▶ Complete the following
1. Using the article about village police answering calls outside the village, answer these questions:
(a) Who is the village clerk in Tupper Lake?
(b) Which three towns does Saranac Lake want to reach agreements with?
(c) How soon does the clerk expect the Tupper Lake agreement to be finalized?
2. Return, unchanged, the lines of the listing from the line containing "Nassre (285, 2185)" through the end of the listing, inclusive.

▶ Text excerpt
----------

Lake Placid mayor calls it a ‘gray area’

June 9, 2012
By CHRIS KNIGHT - Senior Staff Writer (cknight@adirondackdailyenterprise.com) , Adirondack Daily Enterprise

SARANAC LAKE - The village of Saranac Lake isn't the only Tri-Lakes community concerned about its police department's liability and costs in responding to calls outside the village.

The village of Tupper Lake and town of Tupper Lake have been in talks over the same issue, according to village Clerk Mary Casagrain.

"We currently have our village attorney working on a written agreement with the town," Casagrain said last week. "We've been given legal advice from NYMIR (New York Municipal Insurance Reciprocal), our insurance company, as well as we asked another attorney, Girvin and Ferlazzo's firm, and they cited specific case law that we shouldn't be responding outside our corporation limit without a written agreement. It's to protect both sides. So we're now formalizing that agreement."

Last week, village Mayor Clyde Rabideau issued a directive to village Police Chief Bruce Nason, following a decision the night before by the village board. The mayor told Nason to limit his department's response to any calls outside the village's boundaries, except for life-or-death incidents or travel to Mount Pisgah, "given the significant costs and liability that village taxpayers incur and/or may incur arising from our response to such incidents."

The village wants to hammer out agreements with officials in the towns of Harrietstown, St. Armand and North Elba to try and reach agreements on compensating the village for its costs and liability in responding to their towns.

"In the meantime, please limit police response outside the village to instances and calls whereby there may be imminent human injury and travel to and from Mt. Pisgah," Rabideau wrote.

But if the village isn't able to reach agreements with the three towns, Rabideau also said "it will become necessary to eliminate this exception," in other words, village police wouldn't be able to leave the village for any reason.

Village officials have already reached out to officials in all three towns, but it's still unclear if they'll be willing to add village police to their liability policies or cover the village's costs in responding to their towns.

Casagrain said the agreement the village and town of Tupper Lake are negotiating would cover the village police department's liability and costs when they're asked to respond outside the village by state police. She wouldn't say how much money the village would ask the town to pay, but Casagrain said she expects the agreement will be finalized within a month.

In the meantime, "Right now we're able to respond if we're requested to do so in mutual aid by the state police," Casagrain said. "We stand ready, and if we get that request, we go. But as far as responding without that verbal communication with the state troopers, we shouldn't be responding unless we're within so many feet of the corporation limit. It protects us. It protects our officers.

----------

▶ Items
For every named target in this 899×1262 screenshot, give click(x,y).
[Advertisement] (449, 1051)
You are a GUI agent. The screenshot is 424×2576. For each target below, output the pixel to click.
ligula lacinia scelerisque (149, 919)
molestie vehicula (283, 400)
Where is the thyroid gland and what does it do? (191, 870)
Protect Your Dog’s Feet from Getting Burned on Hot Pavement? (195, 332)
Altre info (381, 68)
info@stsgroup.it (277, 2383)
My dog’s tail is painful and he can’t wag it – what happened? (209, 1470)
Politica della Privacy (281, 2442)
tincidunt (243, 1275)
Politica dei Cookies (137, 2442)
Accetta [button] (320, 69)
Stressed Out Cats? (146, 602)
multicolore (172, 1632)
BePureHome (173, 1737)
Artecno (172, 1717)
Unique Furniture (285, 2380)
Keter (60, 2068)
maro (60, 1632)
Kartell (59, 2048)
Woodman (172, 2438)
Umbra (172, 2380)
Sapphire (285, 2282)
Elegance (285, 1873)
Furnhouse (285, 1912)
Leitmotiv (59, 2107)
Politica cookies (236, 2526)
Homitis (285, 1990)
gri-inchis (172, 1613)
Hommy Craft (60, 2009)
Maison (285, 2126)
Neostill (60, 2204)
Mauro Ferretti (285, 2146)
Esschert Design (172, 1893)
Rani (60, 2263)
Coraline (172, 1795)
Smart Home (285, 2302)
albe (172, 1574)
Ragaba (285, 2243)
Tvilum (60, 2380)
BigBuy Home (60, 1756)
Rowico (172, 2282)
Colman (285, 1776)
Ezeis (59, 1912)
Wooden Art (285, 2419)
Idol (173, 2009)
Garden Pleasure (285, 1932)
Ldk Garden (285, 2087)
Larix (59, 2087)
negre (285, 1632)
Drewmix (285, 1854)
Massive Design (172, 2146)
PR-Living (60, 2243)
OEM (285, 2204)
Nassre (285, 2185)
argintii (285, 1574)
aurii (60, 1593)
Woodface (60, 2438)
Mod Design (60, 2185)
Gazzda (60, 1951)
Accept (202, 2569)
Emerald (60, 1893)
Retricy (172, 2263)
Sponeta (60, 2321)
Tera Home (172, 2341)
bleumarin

----------

▶ Outputs for the tasks
1.
(a) Mary Casagrain
(b) Harrietstown, St. Armand and North Elba
(c) Within a month

2.
Nassre (285, 2185)
argintii (285, 1574)
aurii (60, 1593)
Woodface (60, 2438)
Mod Design (60, 2185)
Gazzda (60, 1951)
Accept (202, 2569)
Emerald (60, 1893)
Retricy (172, 2263)
Sponeta (60, 2321)
Tera Home (172, 2341)
bleumarin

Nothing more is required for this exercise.